Clustering Your Customers Using Adobe Analytics Data Feeds and R

Follow @trevorwithdata

Theodore Levitt was a famous Harvard economist who is famous for his definition of corporate purpose, which he proposed was not merely making a profit, but instead creating and keeping customers. One of my favorite quotes comes from his book, The Marketing Imagination, in which Levitt says, “If you’re not thinking segments, you’re not thinking.” Nowadays, digital marketers have so many data points they’re collecting that it is quite difficult to answer simple questions like, “What types of people are visiting my site?” or “What makes these types of visitors unique, and how do I optimize my business around them?” Segmentation is at the heart of marketing, yet it has become one of the most difficult things to do effectively.
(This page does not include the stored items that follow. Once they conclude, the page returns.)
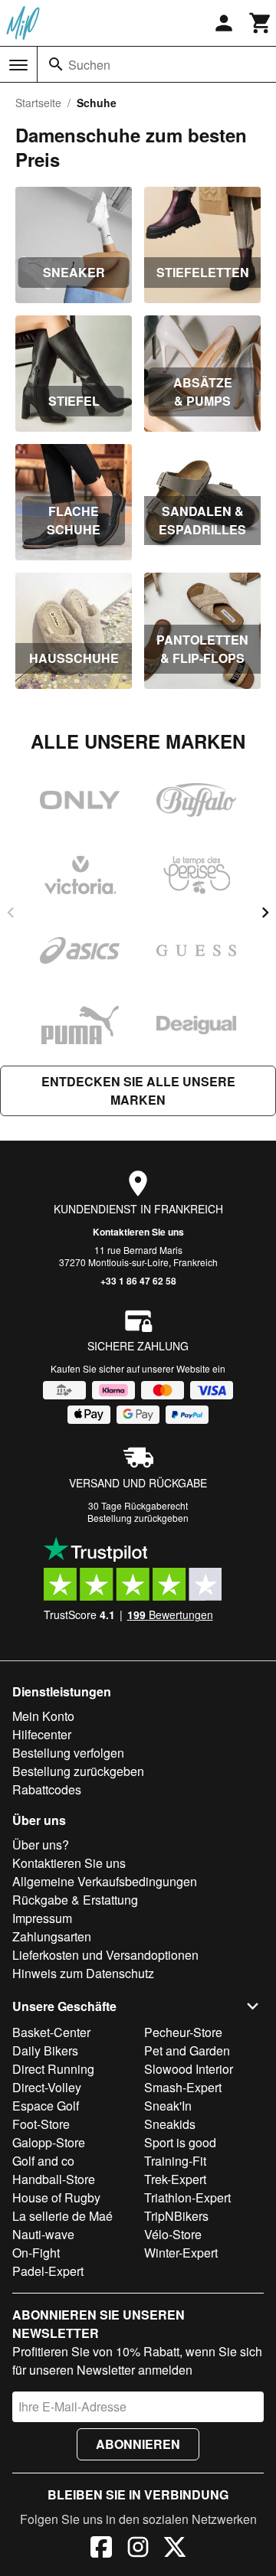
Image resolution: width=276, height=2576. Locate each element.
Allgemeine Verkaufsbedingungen (104, 1881)
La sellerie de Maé (62, 2216)
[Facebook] (101, 2549)
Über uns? (40, 1844)
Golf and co (43, 2161)
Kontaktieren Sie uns (138, 1232)
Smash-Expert (183, 2087)
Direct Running (53, 2069)
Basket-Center (51, 2032)
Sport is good (180, 2142)
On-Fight (36, 2252)
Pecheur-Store (183, 2032)
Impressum (42, 1918)
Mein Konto (43, 1716)
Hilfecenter (41, 1734)
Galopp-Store (48, 2142)
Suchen (89, 64)
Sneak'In (168, 2105)
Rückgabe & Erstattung (75, 1899)
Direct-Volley (46, 2087)
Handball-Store (53, 2179)
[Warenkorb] (260, 23)
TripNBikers (176, 2216)
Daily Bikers (45, 2050)
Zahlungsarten (51, 1936)
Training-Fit (175, 2161)
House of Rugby (56, 2197)
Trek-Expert (175, 2179)
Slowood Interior (188, 2069)
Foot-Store (41, 2124)
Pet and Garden (187, 2050)
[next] (265, 912)
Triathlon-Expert (187, 2197)
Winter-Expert (181, 2252)
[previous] (10, 912)
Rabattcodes (46, 1789)
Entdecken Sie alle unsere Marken (138, 1090)
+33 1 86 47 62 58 (138, 1281)
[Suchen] (56, 64)
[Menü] (18, 65)
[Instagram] (138, 2549)
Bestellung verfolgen (68, 1752)
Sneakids (170, 2124)
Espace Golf (45, 2105)
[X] (175, 2549)
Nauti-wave (43, 2234)
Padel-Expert (48, 2271)
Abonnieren (138, 2444)
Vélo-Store (173, 2234)
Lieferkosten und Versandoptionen (105, 1955)
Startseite (38, 102)
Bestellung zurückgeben (138, 1517)
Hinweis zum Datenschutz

Luckily, machine learning techniques can help us overcome these obstacles. In this post, I’m going to walk you through how to use Adobe Analytics Data Feeds with R to cluster your customers and find the most meaningful segments for marketing. To start, you’ll want to review my post on how to create visitor level aggregations using Data Feeds and R. If you’re wondering which variables or metrics to include in your visitor rollup, I usually error on the side of including anything that is 1) important to my business and 2) potentially differentiating for my customer base.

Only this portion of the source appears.